When running multifold negative binominal with that on the pbmc data, the result is not tooo different, but the minimum at resolution at 1 is not that clear anymore cluster_sse_multifold2

regaring other metrics: I agree. SSE worked well here. But of course if you think other metrics like silhouette score (the integrated version has C++ parts https://svn.r-project.org/R-packages/trunk/cluster/R/silhouette.R) are more appropriate, that would be also interesting.

Cool perfect
Agree. Thanks for the explaination
No problem. Took me some time to find it, and just wanted to make sure to attribute you accordingly. Yes true with the default setting which I used here I also only got 11139 genes of the initial 32738 genes with your cutoff that you use in your github min_cells = 10. I wondered how it would look like with the default min_cells = 5 resulting in 12 572 genes (using my old, so potentially wrong cluster_sse2 function):

cluster_sse_multifold_sctransform_more_v1

And then I also tried sctransform v2 https://genomebiology.biomedcentral.com/articles/10.1186/s13059-021-02584-9 by just setting vst.flavor = 2 (again with my initial cluster_sse2 version)

cluster_sse_multifold_sctransform_v2

Here is the initial version which i showed in my previous post (so sctransform with min_cells = 10, vst.flavor 1), however, now with the same splitting as in the two plots before (didn't think about set.seed before).

cluster_sse_multifold_same_splits

What do you think are the most appropriate settings, especially regarding the regularization of v2? Looks pretty similar to me, but maybe it's better to reduce min_cells to at least 5.

I also wondered what you think the most approriate number of folds is here.

Yeah sure, I'll send you an e-mail. Maybe it can also help your manuscript to show how your countsplit approach works on this very relevant problem.
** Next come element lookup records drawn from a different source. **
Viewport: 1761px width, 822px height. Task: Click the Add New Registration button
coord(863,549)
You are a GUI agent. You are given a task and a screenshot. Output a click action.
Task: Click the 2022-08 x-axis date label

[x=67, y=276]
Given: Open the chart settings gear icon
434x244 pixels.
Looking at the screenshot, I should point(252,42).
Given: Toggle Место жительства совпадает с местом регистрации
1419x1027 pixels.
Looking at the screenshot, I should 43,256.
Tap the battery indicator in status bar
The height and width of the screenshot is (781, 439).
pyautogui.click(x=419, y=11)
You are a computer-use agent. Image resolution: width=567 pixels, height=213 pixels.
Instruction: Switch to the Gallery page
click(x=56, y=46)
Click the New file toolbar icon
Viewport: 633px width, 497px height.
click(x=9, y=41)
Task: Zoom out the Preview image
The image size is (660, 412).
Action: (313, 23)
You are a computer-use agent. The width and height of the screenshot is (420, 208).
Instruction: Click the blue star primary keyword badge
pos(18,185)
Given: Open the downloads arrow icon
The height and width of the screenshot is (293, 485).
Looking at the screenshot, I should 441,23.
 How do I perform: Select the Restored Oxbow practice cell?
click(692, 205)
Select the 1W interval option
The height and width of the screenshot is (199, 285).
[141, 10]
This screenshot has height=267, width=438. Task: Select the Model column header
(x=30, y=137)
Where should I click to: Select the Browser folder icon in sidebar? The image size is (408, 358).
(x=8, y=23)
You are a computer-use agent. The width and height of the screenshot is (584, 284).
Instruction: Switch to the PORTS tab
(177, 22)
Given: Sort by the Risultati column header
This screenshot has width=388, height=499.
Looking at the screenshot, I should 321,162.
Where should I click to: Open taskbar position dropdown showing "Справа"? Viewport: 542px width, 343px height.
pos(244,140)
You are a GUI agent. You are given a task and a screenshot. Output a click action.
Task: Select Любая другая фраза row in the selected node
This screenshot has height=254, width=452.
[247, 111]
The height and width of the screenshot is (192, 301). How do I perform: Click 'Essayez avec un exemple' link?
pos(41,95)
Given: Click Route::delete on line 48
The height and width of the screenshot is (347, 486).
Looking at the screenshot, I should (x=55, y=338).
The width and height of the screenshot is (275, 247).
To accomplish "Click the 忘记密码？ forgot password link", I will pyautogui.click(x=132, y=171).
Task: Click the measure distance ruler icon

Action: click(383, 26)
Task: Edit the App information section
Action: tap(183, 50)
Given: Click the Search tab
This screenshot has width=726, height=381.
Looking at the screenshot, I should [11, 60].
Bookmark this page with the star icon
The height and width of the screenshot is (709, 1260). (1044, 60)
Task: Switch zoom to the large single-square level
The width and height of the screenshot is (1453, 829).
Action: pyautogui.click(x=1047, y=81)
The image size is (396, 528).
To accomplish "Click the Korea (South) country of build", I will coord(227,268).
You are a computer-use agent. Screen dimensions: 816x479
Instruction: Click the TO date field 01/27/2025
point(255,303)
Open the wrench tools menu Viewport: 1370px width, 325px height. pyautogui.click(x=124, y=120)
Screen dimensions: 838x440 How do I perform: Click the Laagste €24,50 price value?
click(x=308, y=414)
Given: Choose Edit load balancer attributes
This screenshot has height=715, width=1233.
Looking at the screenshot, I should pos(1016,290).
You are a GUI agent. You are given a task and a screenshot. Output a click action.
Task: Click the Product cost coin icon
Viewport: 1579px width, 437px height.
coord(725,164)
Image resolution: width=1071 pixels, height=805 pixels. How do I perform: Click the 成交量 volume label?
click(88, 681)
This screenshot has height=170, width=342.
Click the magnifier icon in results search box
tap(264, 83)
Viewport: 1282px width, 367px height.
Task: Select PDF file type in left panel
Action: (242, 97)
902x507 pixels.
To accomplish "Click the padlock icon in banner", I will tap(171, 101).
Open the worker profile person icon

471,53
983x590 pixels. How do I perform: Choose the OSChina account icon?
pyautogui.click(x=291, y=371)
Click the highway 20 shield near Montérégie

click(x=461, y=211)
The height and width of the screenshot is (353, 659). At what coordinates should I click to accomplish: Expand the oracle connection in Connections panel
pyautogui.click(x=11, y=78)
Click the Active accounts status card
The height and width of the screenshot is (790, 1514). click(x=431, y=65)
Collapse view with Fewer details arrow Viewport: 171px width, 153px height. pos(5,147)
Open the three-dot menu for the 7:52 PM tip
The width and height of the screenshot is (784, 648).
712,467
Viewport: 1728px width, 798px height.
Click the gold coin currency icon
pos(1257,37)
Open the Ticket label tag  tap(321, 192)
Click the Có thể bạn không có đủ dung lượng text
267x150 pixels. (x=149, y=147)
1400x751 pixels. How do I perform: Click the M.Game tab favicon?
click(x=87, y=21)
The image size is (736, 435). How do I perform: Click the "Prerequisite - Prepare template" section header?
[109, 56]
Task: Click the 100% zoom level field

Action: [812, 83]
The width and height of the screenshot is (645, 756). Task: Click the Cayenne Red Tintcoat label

There are two further general questions/concerns I have with that approach:

A. When you are happy with your results and decide to proceed with a resolution of 1: Which data should be taken for the further downstream analysis, e.g. cluster abundance between conditions, differential expression between conditions, cell communcation analysis.. Should that be the test split (probably the best way mathematically)? But one could be worried that this influences the downstream analysis (although you show nicely in your tutorial that this is not the case for e.g. variable genes https://anna-neufeld.github.io/countsplit.tutorials/articles/seurat_tutorial.html). Besides, using the test set for further analysis would mean that you have to run Normalization, doublet detection, PCA, UMAP, Integration etc. again on your dataset, which is okay for this small dataset, but quite expensive computationally with datasets containing 400k cells and 40 samples (which usually can be run on a laptop in a few hours in Seurat. So it would be more convenient to just continue with the train set, but is that mathematically okay?

B. It's computationally even more expensive to run 10 folds with a large 400k dataset with 40 samples. Additionally, I wondered whether it's okay to just use the same filter settings for a folds (nFeature_RNA, percent.mt)? In fact, I usually set filtering parameters (RNA, MT) for each sample manually, which can take some time for large datasets with 40 samples. But this would be impossible if this had to be done adjusted manually in each of the folds.

Thank you so much.

Hi! Thank you so much for the continued good points.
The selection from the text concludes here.